Archive for September, 2014

Artists Working in Obscurity

After viewing two film documentaries, I am moved to reflect upon how an artist working in obscurity can produce a body of work both prodigious and original. Henry Darger  is the subject of one film, and Vivian Maier is the subject of the other.  Both artists lived in Chicago. Neither pursued fame and fortune during their lifetimes. Their work was not made public until after their deaths.

The 2004 documentary “In the Realms of the Unreal” tells the story of Henry Darger (1892-1973), a bachelor who lived in a rented room, worked as janitor in a hospital, wrote a 15-volume fantasy novel entitled The Story of the Vivian Girls in What is Known a the Realms of the Glandeco-Angelian War Storm Caused by the Child Slave Rebellion, and illustrated this book with several hundred drawings and watercolor paintings, some of mixed media with collage elements. His work, which his landlords recovered after his death, are housed in the American Folk Museum in New York City. His landlords knew nothing of the extraordinary artistic production that was taking place under their roof nor did anyone else. Darger probably started his book about 1909, writing it all by hand and then typing the entire manuscript over the course of decades. He followed the fantasy novel with another novel of 10,000 handwritten pages called Crazy Horse: Further Adventures in Chicago and a 8-volume The History of My Life.  People who knew Darger claim that he was strange and reclusive, but that he was not insane.
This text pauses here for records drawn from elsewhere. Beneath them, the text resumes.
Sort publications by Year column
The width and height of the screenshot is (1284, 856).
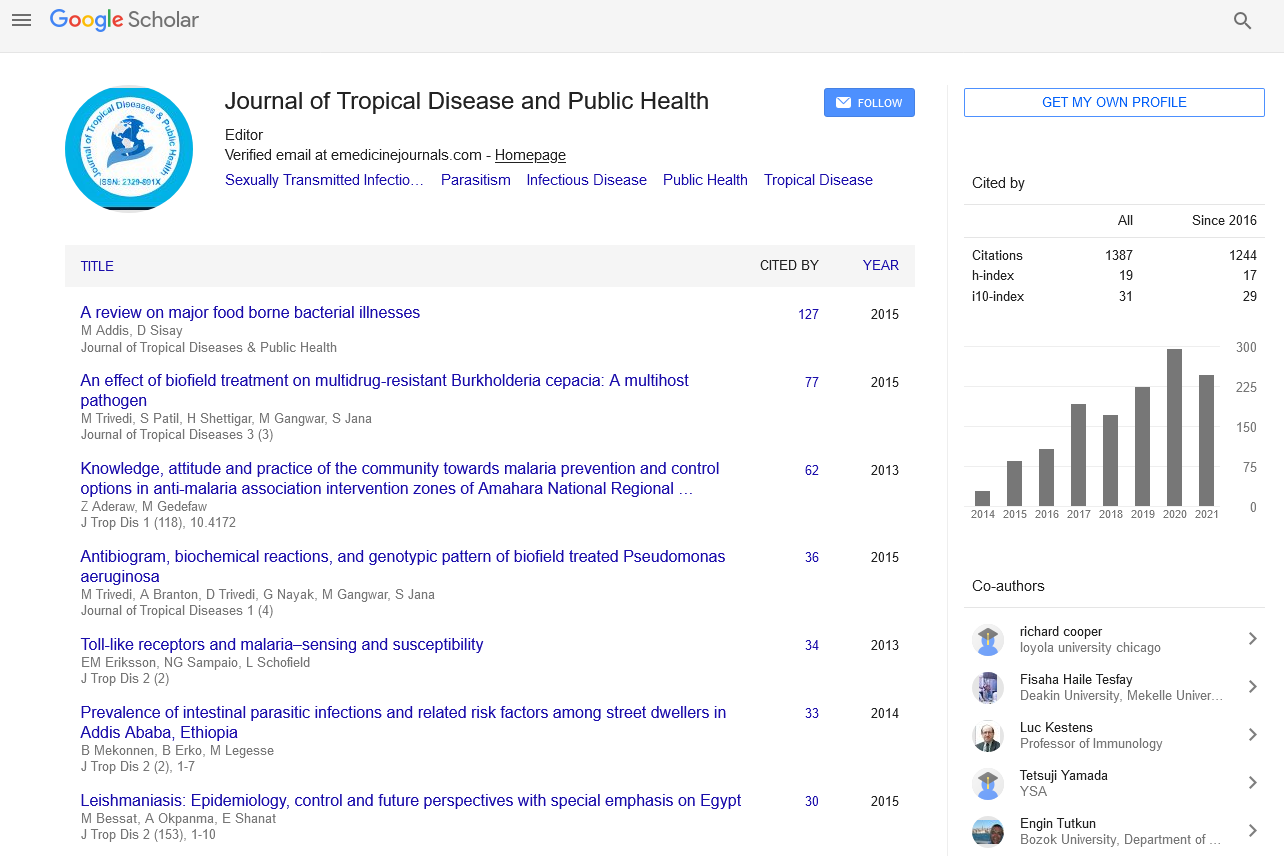click(880, 266)
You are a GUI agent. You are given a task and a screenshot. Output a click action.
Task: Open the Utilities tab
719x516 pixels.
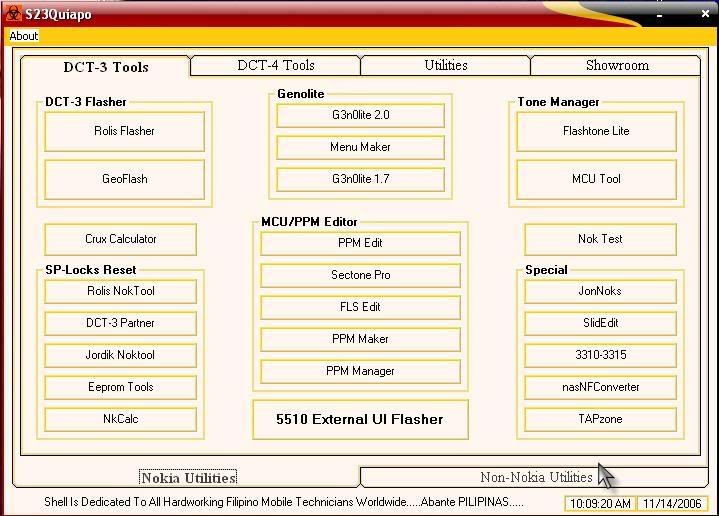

The second documentary,  Finding Vivian Maier, chronicles the equally intriguing life of a spinster who worked as a nanny for affluent families in Chicago’s North Shore communities. She lived in rented rooms where she stockpiled hundreds of photos and boxes of undeveloped rolls of film. She walked the city streets with a camera around her neck, snapping extraordinary photos of the rich and the poor. Although born in New York City in 1926 of a French mother and Austrian father, she spent much of her childhood in a small village in the French Alps.  Later in life Vivian Maier manifested a hoarding instinct, collecting newspaper clippings into binders and accumulating stacks of newspapers. Vivian Maier was loquacious and interested in current events. On cassette tapes she recorded interviews with her subjects. She had a lively interest in the world, and in 1959 she took a trip alone around the world, taking many pictures along the way. When she was old and destitute, two men she had cared for as boys rescued her and set her up in a Rogers Park apartment on Chicago’s north side. She died in a nursing home in 2009. The maker of the film, John Maloof, bought boxes of her photos and undeveloped film when the storage facility sold at auction the contents of her locker space because she had not paid her rent.

Both of these artists were eccentrics. Although their personalities seem to contain elements of abnormal psychology, they still managed to function in the world, holding the same job for decades until age and ill health prevented them from continuing. While they were employed, they also managed to pursue their artistic passions, unconcerned whether their art would ever make them famous. They did not feel the necessity to circulate among other artists or to formally educate themselves in their art. They were self-taught. By virtue of their isolation from a community of artists, they created a unique body of work. In this sense, can their art be said to be free of influences?  I think so–as possible as it is to be uninfluenced by what other artists are doing. When I think of the place of fantasy writing as a genre in the twentieth century and how popular Tolkien has become, I am astounded that simple, humble Henry Darger  had already started to write his monumental unreal realm probably before anyone else conceived of a fantasy series.

Writing in obscurity can do this. It can set the artist free. By narrowing the scope of their lives, Henry Darger and Vivian Maier focused every ounce of energy into creativity. Freedom from the demands of marriage, family, and social commitments permitted production of a huge, original body of work. Obscurity liberated these two artists to range widely in a weirdly wild and wonderful imaginative universe.

Vivian Maier and Henry Darger are the exceptions and not the rule. Most of us artists naturally want our work to be seen and read. We want to share the products of our imagination. Even Emily Dickinson sought publication. Eventually she abandoned the effort–but not entirely so, for she bound her poems in booklets stored away in a chest, surely hoping someone, some day, would discover them. Likewise, Henry Darger’s writings and drawings and Vivian Maier’s photography were rescued from obscurity and brought to light.

Their stories embody every artist’s implicit dream of posthumous glory.